R Recensione

7/10

The Rides

Can't Get Enough

Dietro ad una copertina e ad una ragione sociale abbastanza anonimi si cela il ritorno sulle scene di Stephen Stills, 68 anni a breve , in compagnia del coevo tastierista Barry Goldberg, con Stills nella Supersession di Al Kooper e Mike Bloomfield del 1968,   e del chitarrista Kenny Wayne Sheperd, quasi trent’anni in meno dei due sodali , accompagnati da Chris Layton, ex Double Trouble, e dal bassista Kevin Mc Cornick. Le coordinate le abbiamo date più o meno già tutte: blues, rock, un pizzico di folk  e chitarre a profusione, con Sheperd nella parte del giovane incendiario a spargere lapilli elettrici fra covers ed originali, divisi equamente al canto fra lo stesso chitarrista e Stills.
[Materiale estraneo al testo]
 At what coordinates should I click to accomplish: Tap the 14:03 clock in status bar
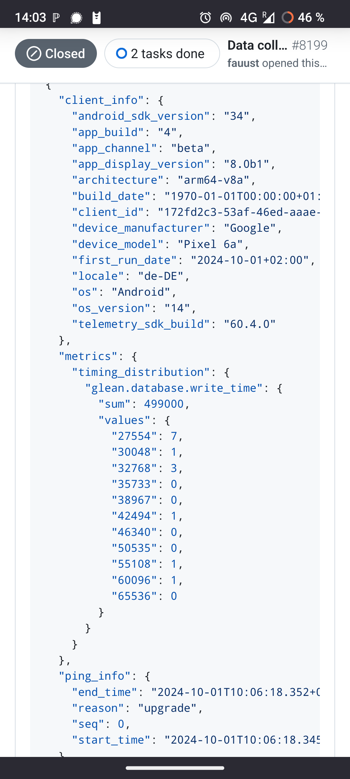30,18
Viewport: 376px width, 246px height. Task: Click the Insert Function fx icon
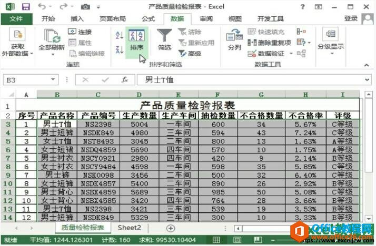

La differenza fra le corde vocali dei due è una delle cose che si notano immediatamente: la seta e sabbia di Stills, seppure appannata dagli anni, risulta infinitamente più suggestiva del cantato a scartamento ridotto di Wayne Sheperd, che  dà il meglio invece  nei riff ed assoli più hendrixiani dell’album, contraltare alle parti pulite ed eleganti, inequivocabilmente farina del sacco del californiano.

Dopo una possente “Roadhouse” iniziale, tocca a Sheperd imbastire il boogie di  “That’a a pretty good love”, seguita da una delle perle del cd, lo slow  blues “Don’t want lies” con le chitarre che si incrociano mostrando tutte le differenze e le diverse suggestioni dell’incontro  fra generazioni e sensibilità diverse.

Ci sono molte cover su “Cant get enough”: la più improbabile è “Search and destroy” degli Stooges pre punk, con Iggy Pop  che entra in qualche modo in questo piccolo tempio delle varianti blues, mentre la più suggestiva  è attinta dal songbook di  Neil Young , “Rockin’in the free world” nella quale il canadese  si unisce  al vecchio compagno in una corale e tostissima versione del vecchio inno. 

Stills non dimentica le proprie matrici soul,  e nella title track arricchita da cori gospel offre un’altra delle cose migliori,  con alternanza di chiari e scuri da brivido e Kenny Wayne impegnato a tirare il collo alla sei corde. Al giovane chitarrista tocca invece un paio di cover d’annata, “Honey bee” da Muddy Waters e “Talk to me” di Willie Dixon, e qui le atmosfere si fanno decisamente retro, e avvolti dall’hammond e da fiumi di assoli viene facile immaginarsi in un fumoso locale sul Mississippi. Il finale è ancora per Stills con  “Only teardrops fall” che richiama certi soul blues di Clapton, e la cavalcata di “Word game”, groove incalzante arricchito da percussioni e basso implacabile  e chitarre ancora in grande evidenza .

Non è Supersession, non è un capolavoro, ma se amate il blues e le chitarre o il dolceamaro di Stills, oppure tutte e tre le cose, qui c’è da divertirsi.